In 1947, a Norwegian by the name of Thor Heyerdahl set off with five crewmates on an epic journey from Peru in an attempt to prove that it was possible to sail all the way to Polynesia on a simple balsa wood raft. This was quite an undertaking considering that the two locations are around 5,000 miles apart. Even the idea of it sounds a little crazy, and indeed, that’s the initial reception that Thor receives from just about everyone.

Thor’s (Pal Sverre Hagen) idea originates from a conversation he has with a local on the island of Fatu Hiva, the location of one of his long-term expeditions, who tells him that Polynesia was originally populated by people from the East. From there, he seeks to gain funding for the trip from magazines like National Geographic and publishers, all of whom think the idea is absurd. He even has trouble convincing anyone to join his crew, that is, until an engineer, Herman Watzinger (Anders Baasmo Christiansen), happens to overhear his conversation and volunteers. Eventually, other friends and acquaintances join up, and with the help of a little funding from a high-ranking Peruvian official, the plan finally comes together.

As you can imagine, this is meant to be an incredibly inspiring story of a few brave men overcoming the odds to prove that a nearly-impossible task could be completed with some very basic equipment. It accomplishes this is part, but what the film doesn’t do particularly well is pull you into the adventure. This is an epic journey that these men are undertaking, one that will change history should they arrive at their destination. However, with the journey being as uneventful as it turns out to be, was it really worth the trouble of bringing it to film?

The film begins in an intriguing way, as Thor is attempting to bring his plan to fruition.
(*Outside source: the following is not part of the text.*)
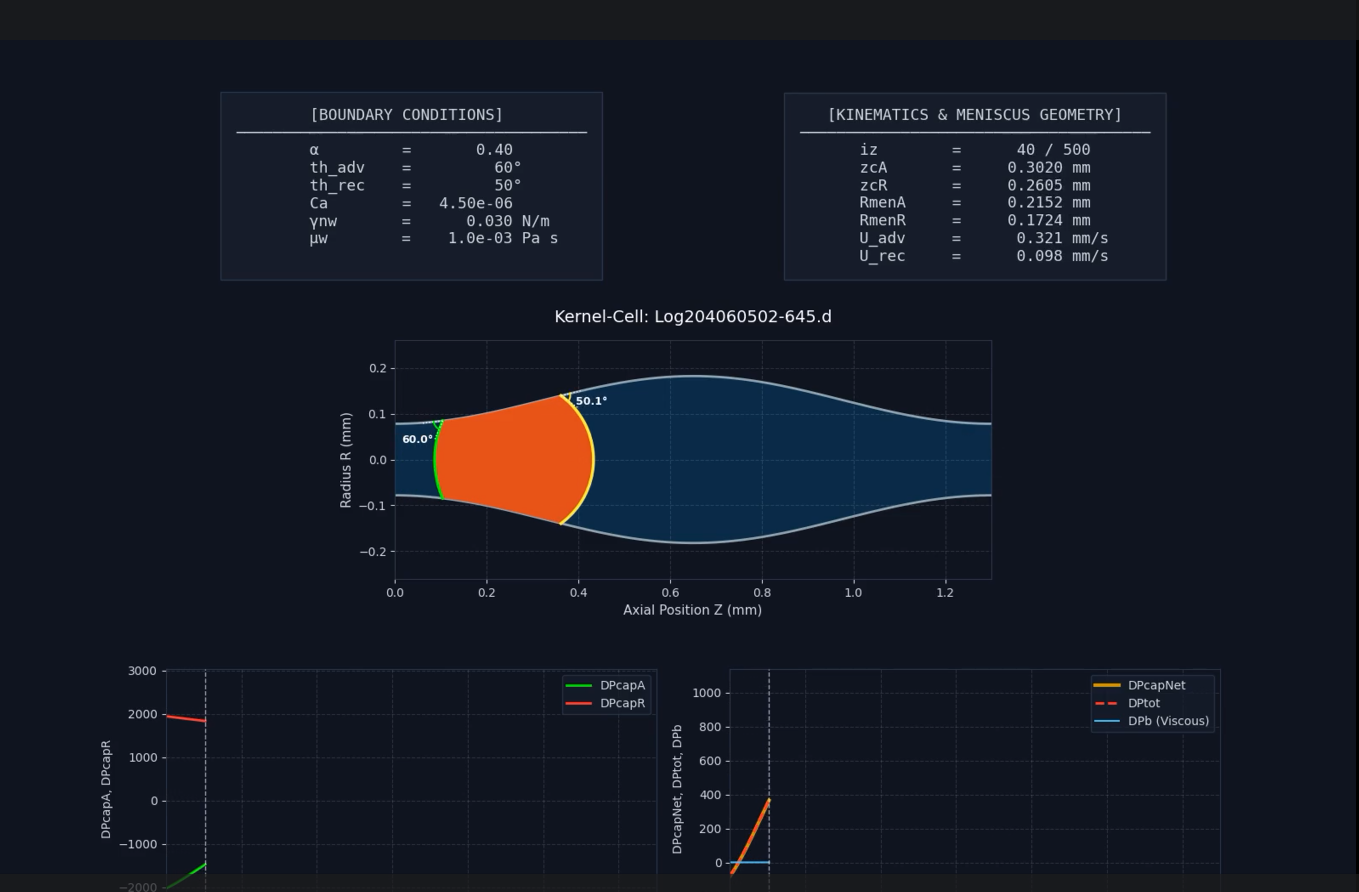Click the Kinematics & Meniscus Geometry header
The height and width of the screenshot is (892, 1359).
pos(974,115)
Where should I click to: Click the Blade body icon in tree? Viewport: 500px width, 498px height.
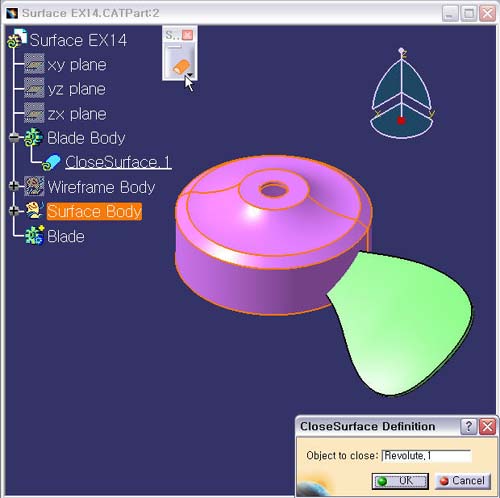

With all of his determination, you can’t help but root for him to accomplish his goals, but strangely enough, this ends up being the most engaging part of the film. Once our heroes hit the open water, you can easily begin to predict what kind of perils they will face (pretty much the same perils that any crew would face in the open ocean on a flimsy vessel). This, of course, includes stormy weather, sharks, a little bit of hysteria, and for the climax, a reef. Nothing out of the ordinary and nothing particularly gripping.

What the second half of the film does have to offer are some amazing visuals. The raft itself is an amazing bit of construction, featuring a cabin for the men to sleep in, a couple of layers of thick logs, sails, and a rudder. It became their home for 101 days, making it even more surprising that they didn’t all go a little batty after a while. The crew encounters whales, sharks, and even a bird that was a gift for their voyage, all making for some particularly striking imagery. While not much is going on in this part of the film, it at least has these to fall back on.
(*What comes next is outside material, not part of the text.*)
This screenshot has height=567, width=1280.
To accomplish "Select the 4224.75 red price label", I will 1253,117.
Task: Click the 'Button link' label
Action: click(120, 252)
One thing that I would have liked to have seen developed a little more was Thor’s relationship with his wife, Liv (Agnes Kittelsen). In the first half, we can tell that their relationship isn’t a particularly strong one, especially when he has to tell her that he’s not coming home before heading out on his journey to Polynesia. In the second half, she’s almost entirely forgotten about until the end of the film. I suppose this was unavoidable given where Thor is, but it could have been given a little more attention than the quick conclusion we’re given at the end.
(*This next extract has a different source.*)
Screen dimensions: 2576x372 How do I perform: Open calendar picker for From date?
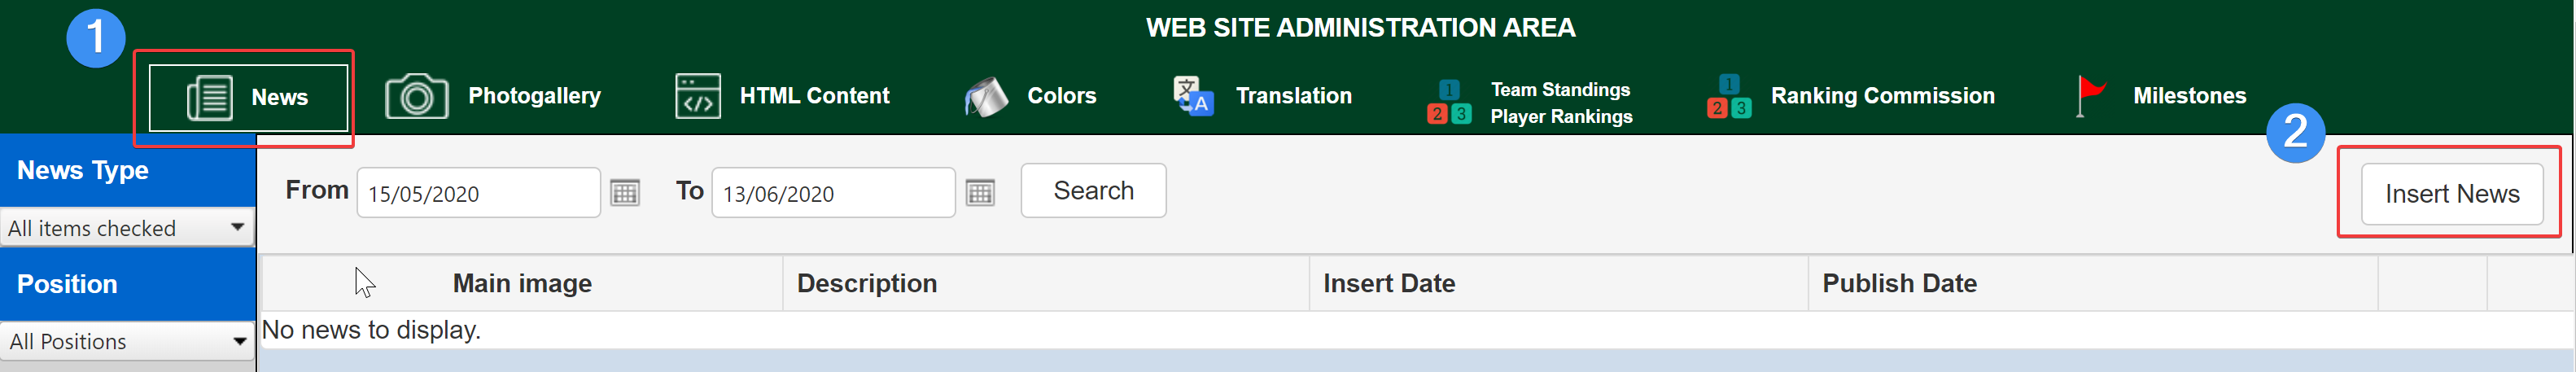pyautogui.click(x=625, y=193)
You do have to admire Thor and his crew for the bravery that was required to fulfill such a journey. It takes guts to travel 5,000 miles across the open ocean in an attempt to make a trip that you’re not even sure can be accomplished. Even when things look particularly bad, causing one of the crew to beg Thor to use modern materials to reinforce their raft, he refuses, determined to stick to the plan of using only what the original travelers had in the making of the craft.

It’s an interesting idea for a film, but again, the question nags at me as to why they went to all the trouble of making it given the rather standard events that take place during the voyage. It’s an important historical event and certainly worthy of being discussed and analyzed, but as far as making an engaging film out of the material, they were left with a somewhat difficult task. In the attempt, “Kon-Tiki” ends up being a little underwhelming, lacking the strength that such a story deserves. There are parts of it that work pretty well, but sadly, more often than not, it leaves you feeling adrift. 2.5/4 stars.